“26 ağustos 1922'de başlayan Büyük Taarruzla birlikte kazanılan zafer, İstiklal Savaşı sürecinin en önemli dönüm noktasıydı” diyen Tambova, “Başkomutanlık Meydan Muharebesi olarak tarihimize yazılan bu şanlı zafer, işgal birliklerinin ülke sınırlarımızın dışına çıkarılmasıyla, Türk Milletinin de kaderini tayin etmiştir. Savunma durumundan, taarruz harekâtına geçilmiş, bu sayede milletimizin inancı ve umudu da artmıştır. İşte! Türk Milletinin yeniden diriliş efsanesi bu sayede yazılmıştır. Ancak o gün topraklarımızdan atılan işgalci güçler, bugün İktidarın ve tamamen etkisiz hale getirilen muhalefet partilerinin basiretsizliği yüzünden, artık ülkemizi ekonomik yaptırımlarla işgal etmeye çalışmaktadır. Son günlerde yaşadığımız ekonomik ve siyasi krizler nedeniyle ülkemiz ağır bedeller ödemekte ve gün geçtikçe kronikleşen ekonomik tablo, iktidar partisinin bu konuda ne kadar hazırlıksız olduğunu da açıkça göstermektedir. Erken seçim öncesi iddia edildiği gibi, yönetimin tek merkezde toplanmasını sağlayan Başkanlık Sistemi de, bu sorunu çözmeye yetmemiştir. Bizim seçim öncesi de sürekli dile getirdiğimiz gibi, dövizdeki aşırı yükselişin ve üretim ekonomisinden vazgeçilmesi, dolaylısıyla ekonomideki yapısal sorunlar ve kırılganlık nedeniyle bugün yaşadığımız kriz kaçınılmaz gözükmekteydi. Dış politikada yapılan hatalar, adeta meydan okuyan ve dünyayı dizayn etmeye yönelik, hayalci, diplomasi dilinden, devlet adamı ciddiyetinden ve rasyonellikten uzak tutumlar da bizi bu noktaya getirmiştir” dedi.
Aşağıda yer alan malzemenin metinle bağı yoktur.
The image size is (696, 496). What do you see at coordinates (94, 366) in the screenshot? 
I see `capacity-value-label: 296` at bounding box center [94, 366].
Tambova, “En son ABD ile yaşadığımız; rehin tutulduğu iddia edilen rahip üzerinden ülkemize uygulanan yaptırımlar, iktidarın böylesi diplomasi krizlerini yönetebilme yeterliliğinin olmadığının açık bir göstergesidir. 96 yıl önce düşman kuvvetlerinin işgaline geçit vermeyen Ata’larımız, bugün ülkemizin süngüsüz ve mermisiz olarak, döviz kuru üzerinden işgaline adeta seyirci kalanları da affetmeyecektir” diye konuştu.